### DESCRIPTION OF THE TASK
Quote word for word from the line holding "Task: Click up" to the last line below, including both, and omit any pictures.

(Stored records)
..............................

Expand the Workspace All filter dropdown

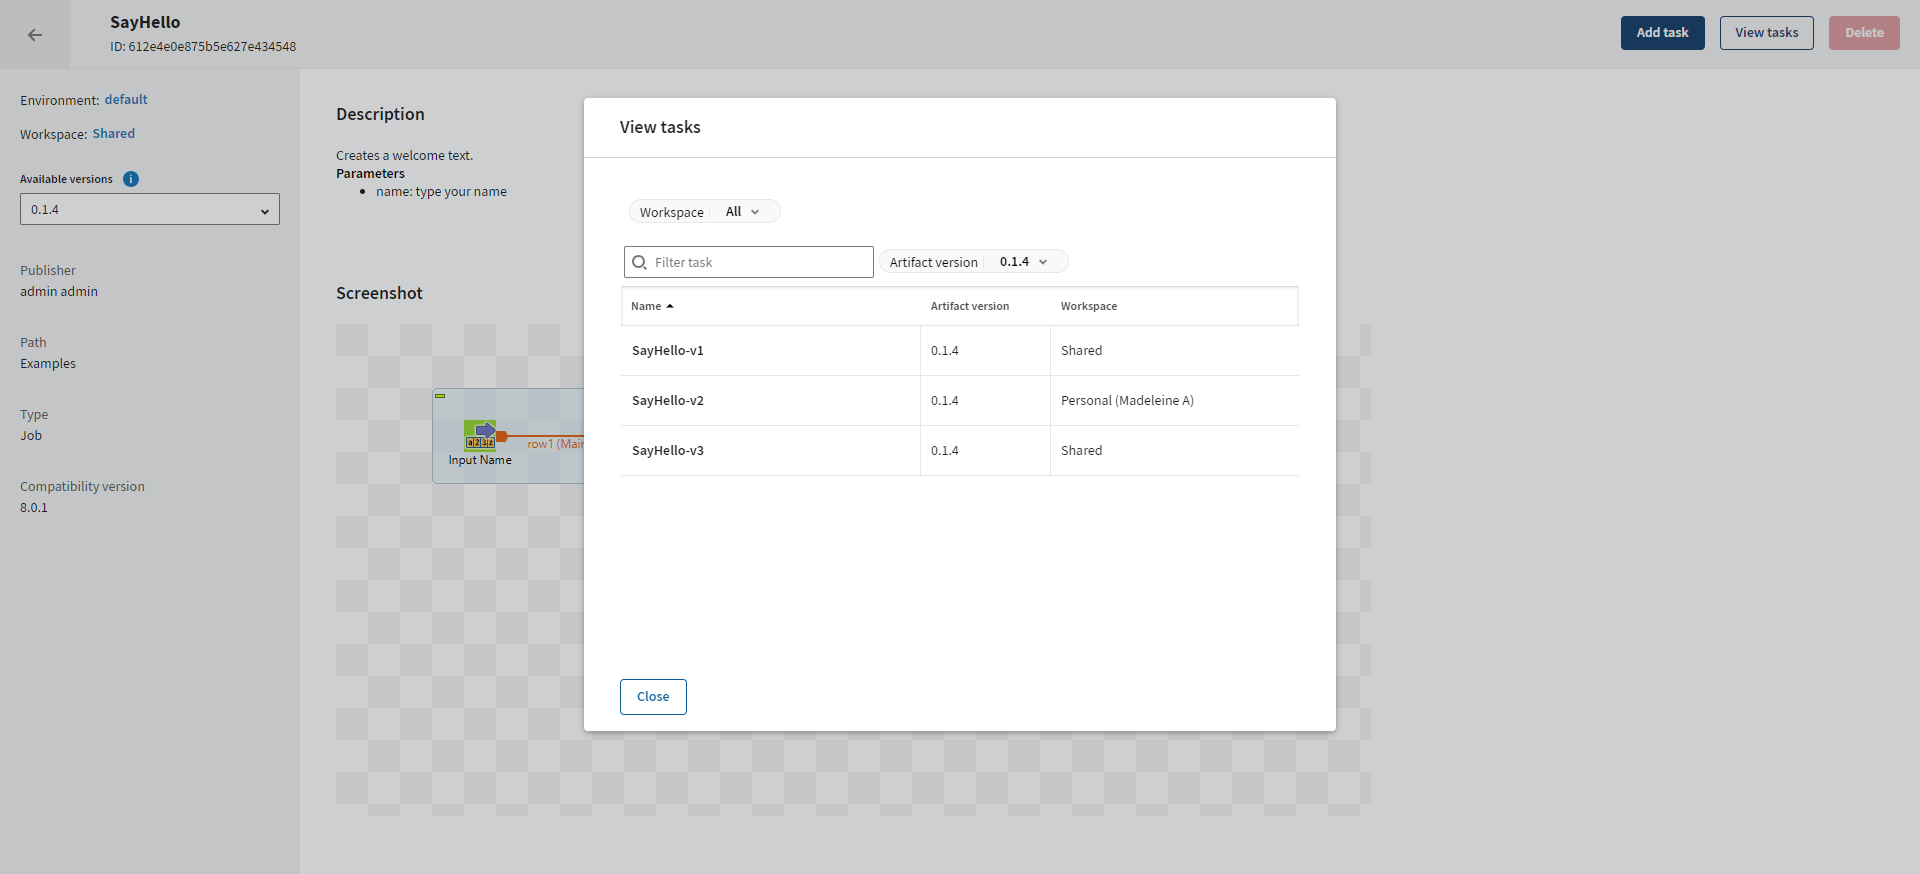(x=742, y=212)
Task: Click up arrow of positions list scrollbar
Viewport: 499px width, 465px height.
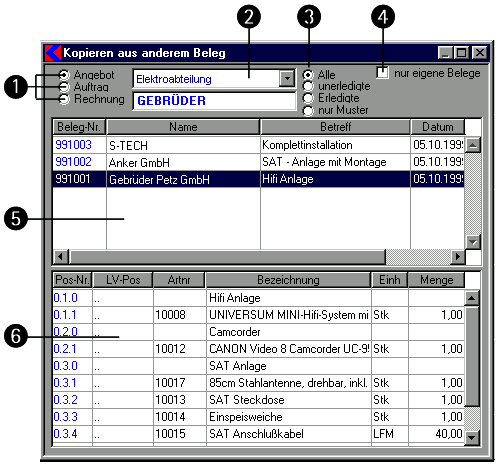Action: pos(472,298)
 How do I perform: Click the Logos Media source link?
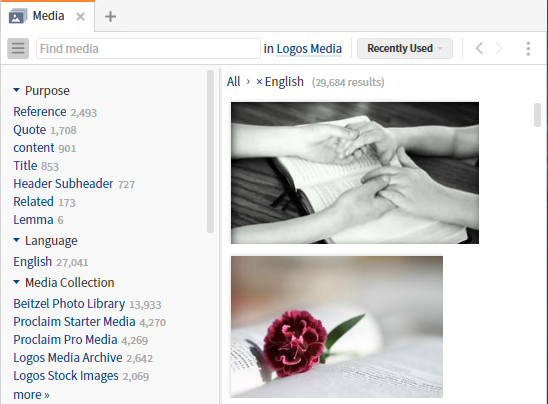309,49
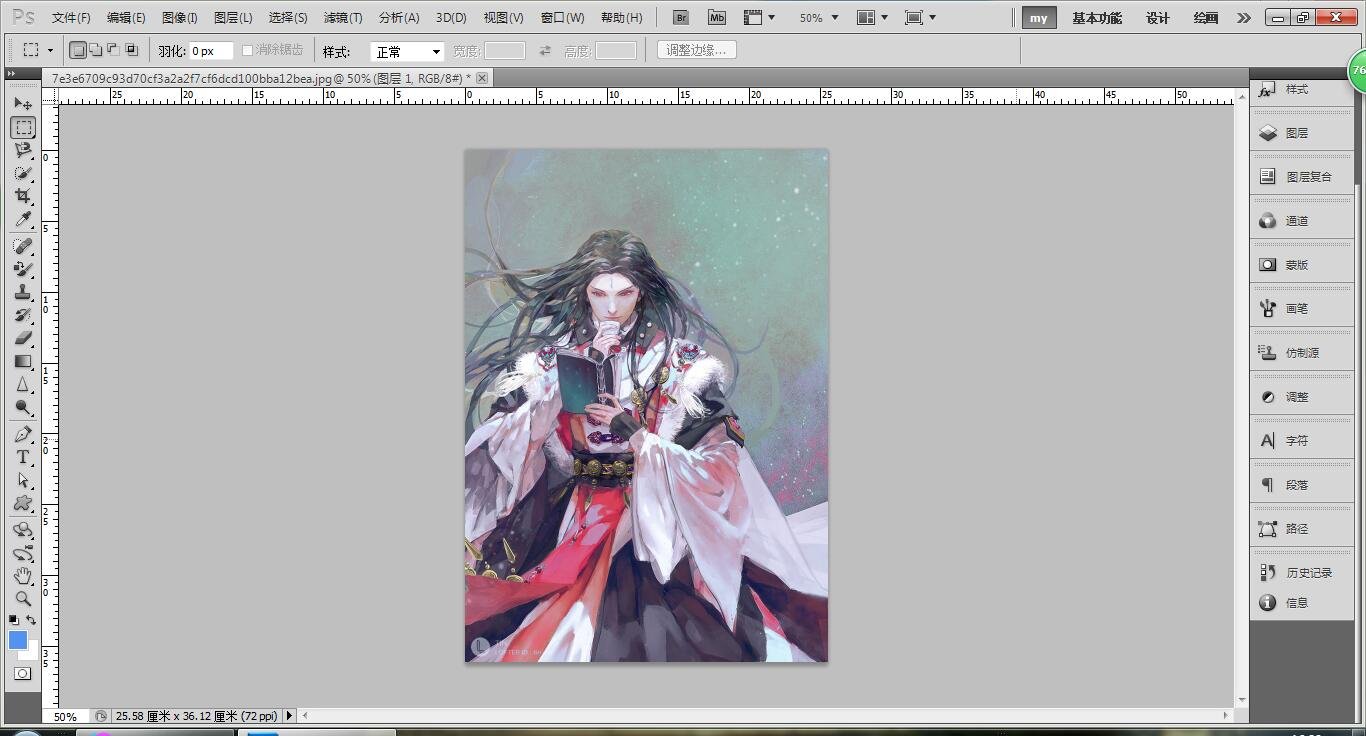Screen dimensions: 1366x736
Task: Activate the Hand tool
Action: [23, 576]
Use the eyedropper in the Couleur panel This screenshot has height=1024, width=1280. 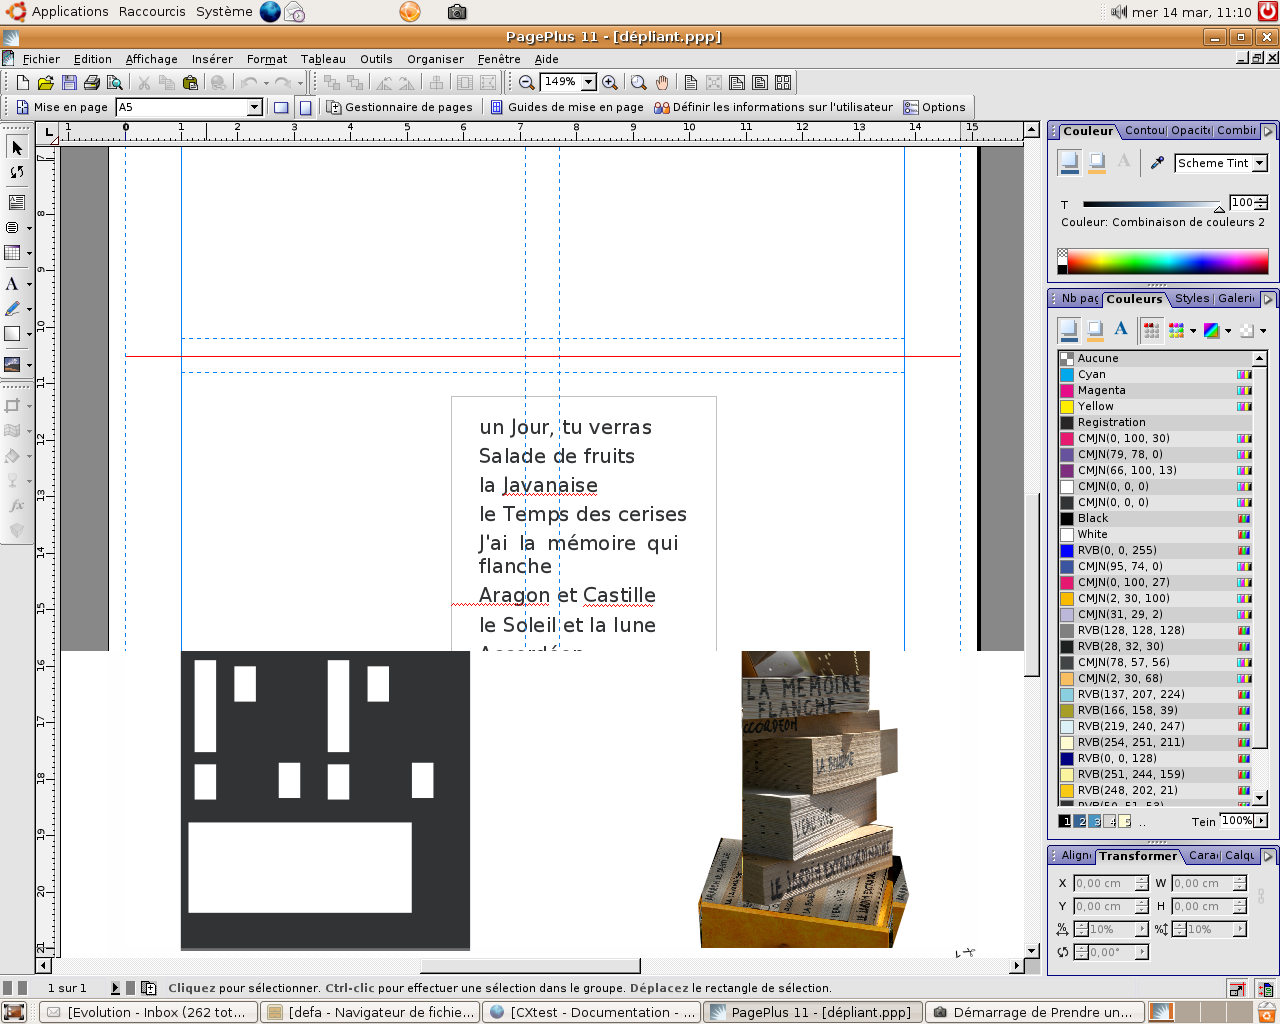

..............................

### WRITTEN SOLUTION
Task: Click up arrow of positions list scrollbar
Viewport: 499px width, 465px height.
Action: pos(472,298)
 How do I perform: Click the Logos Media source link?
309,49
Screen dimensions: 1366x736
Task: Activate the Hand tool
Action: [23, 576]
Use the eyedropper in the Couleur panel This screenshot has height=1024, width=1280. 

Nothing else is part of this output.